Sarbanes said he doesn't expect the bill, which has 38 Democratic co-sponsors in the House, to get much traction until after the election. But he's hoping it will attract some interest after November.
"The average member of Congress is now spending 30 to 70 percent of their time fundraising," Sarbanes said, noting that time leaves representatives "highly distracted" from the job they were sent to Washington to do.
A representative from Democracy 21, a nonprofit, nonpartisan organization that promotes campaign finance reform in the interest of eliminating undue influence of big money in American politics, was not immediately available for comment, but the group endorsed a similar campaign finance bill, of which Sarbanes is a co-sponsor.

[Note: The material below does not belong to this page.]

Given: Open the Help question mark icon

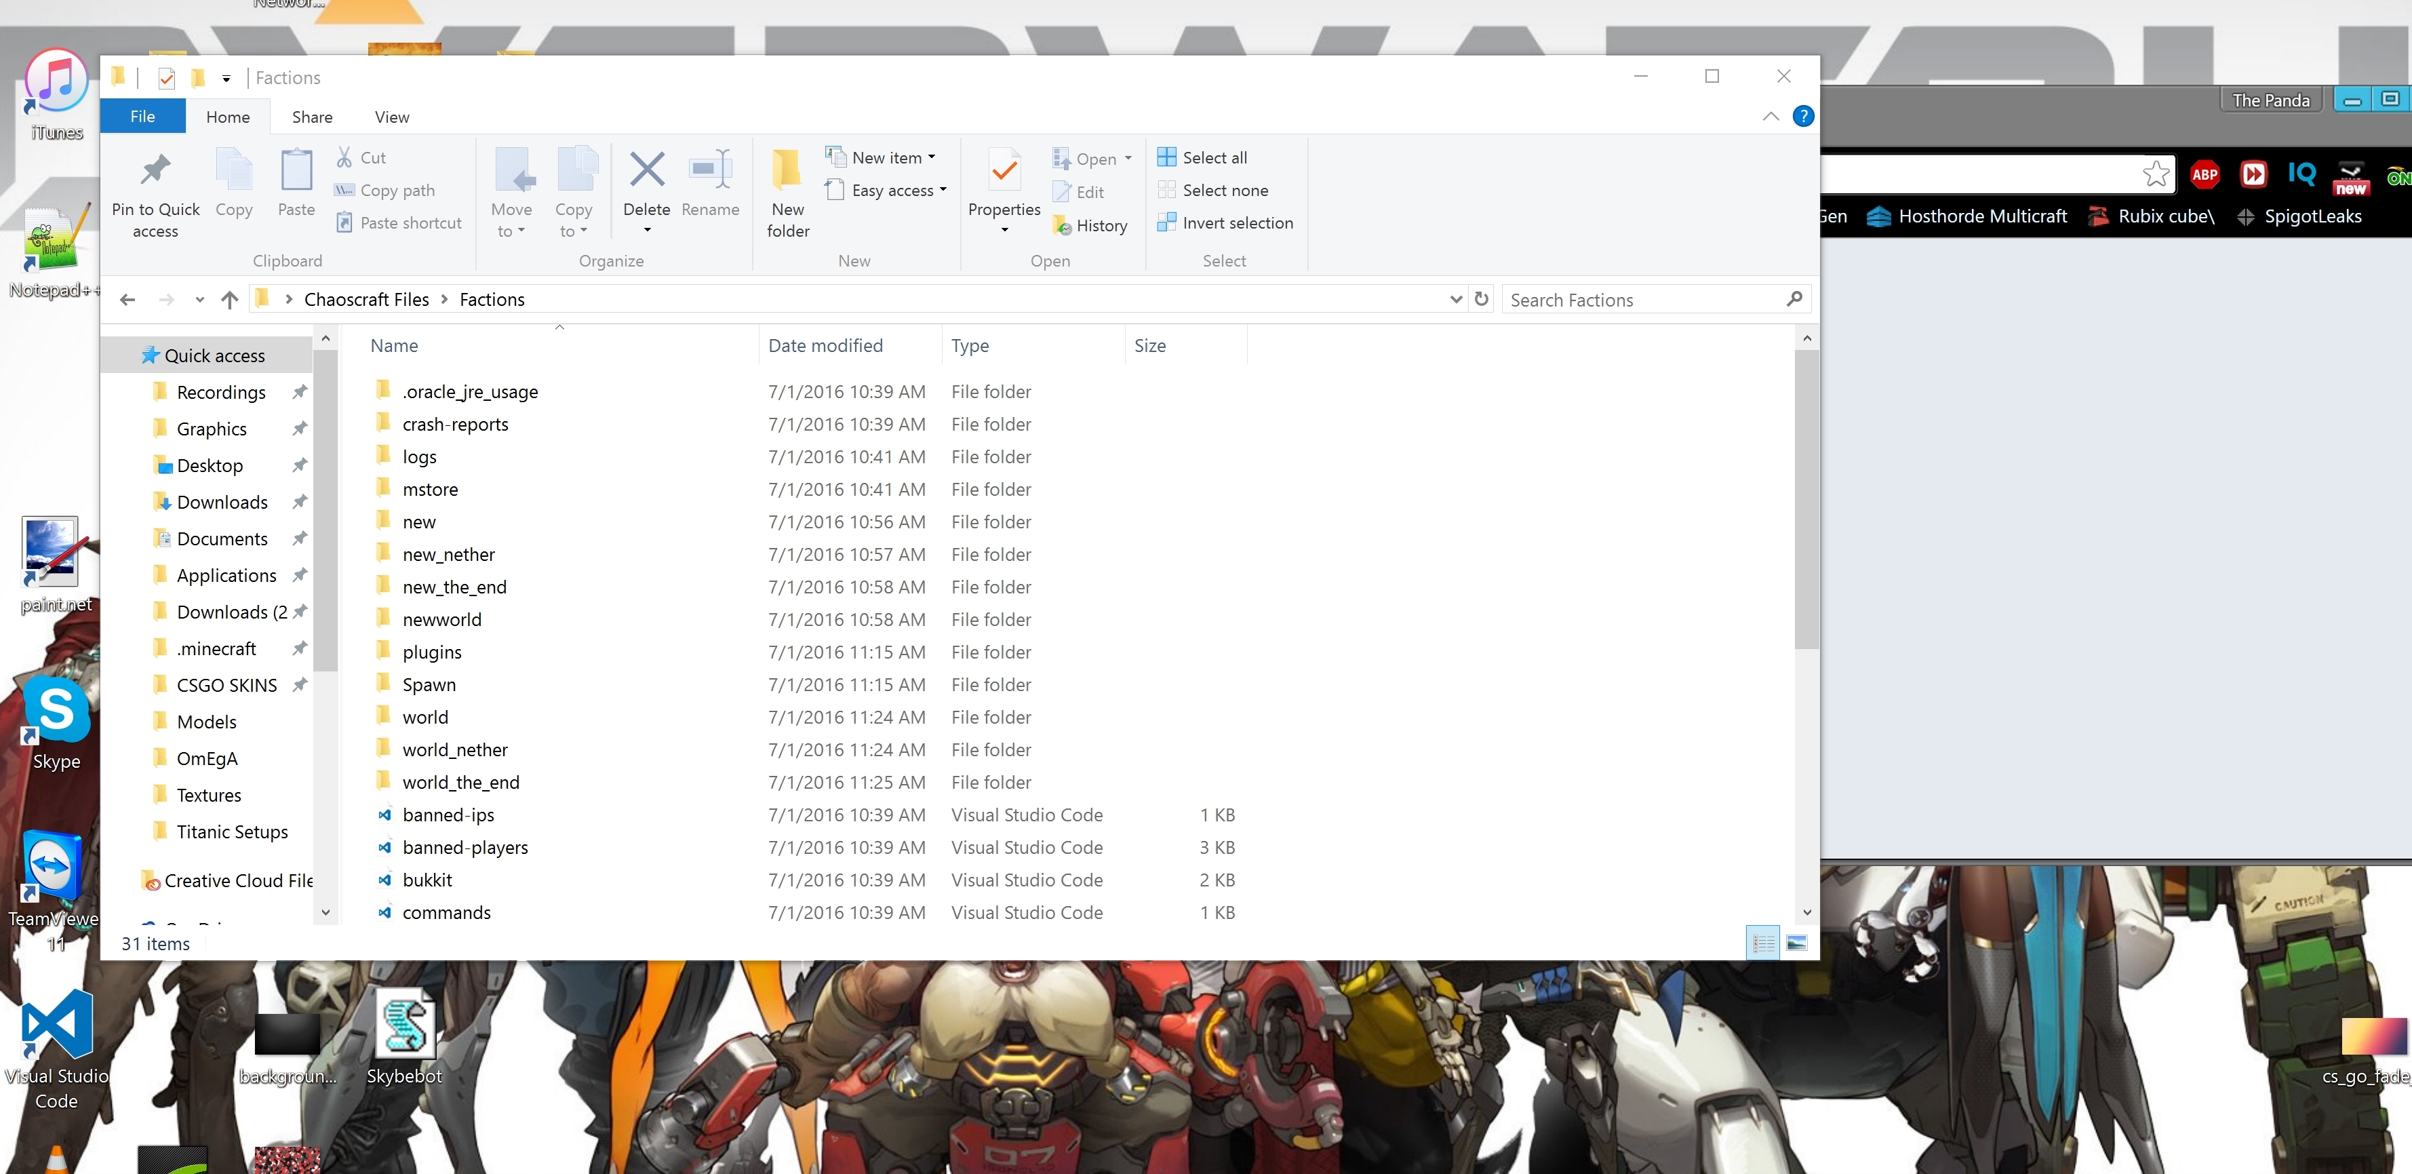Looking at the screenshot, I should click(1802, 116).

Like Sarbanes' Grassroots Democracy Act, the Empowering Citizens Act, introduced Sept. 20 by U.S. Reps. Chris Van Hollen, a Kensington Democrat, and David Price, a North Carolina Democrat, would creating a matching fund system for candidates raising money through small, grassroots donations.
"By empowering small donors, the act will dilute the role and importance of influence-seeking money, reduce the opportunities for government corruption and provide candidates with an alternative way to finance their campaigns without having to sell their souls to their funders," Democracy 21 President Fred Wertheimer said in a statement.
However, the outlook for either bill in the Republican-controlled House does not look good.
Sarbanes's bill has a 3 percent chance of being enacted (Van Hollen's and Price's bill has a 0 percent chance), according to GovTrack.us, a legislative tracking tool operated by Civic Impulse LLC, a Washington-based organization that build tools to foster civic participation, education and government transparency.
Still, Sarbanes remains hopeful.
"We can continue to have a system where campaigns are underwritten by the special interests and the big money," Sarbanes said. "And when it comes time to make policy, that's where we'll turn."
Or, he said, politicians can restore power to their constituents and allow the community to have the influence.
"All I'm saying is why not," Sarbanes said. "Why not create an option, so if I want to try to do it a different way, there's a way to do it."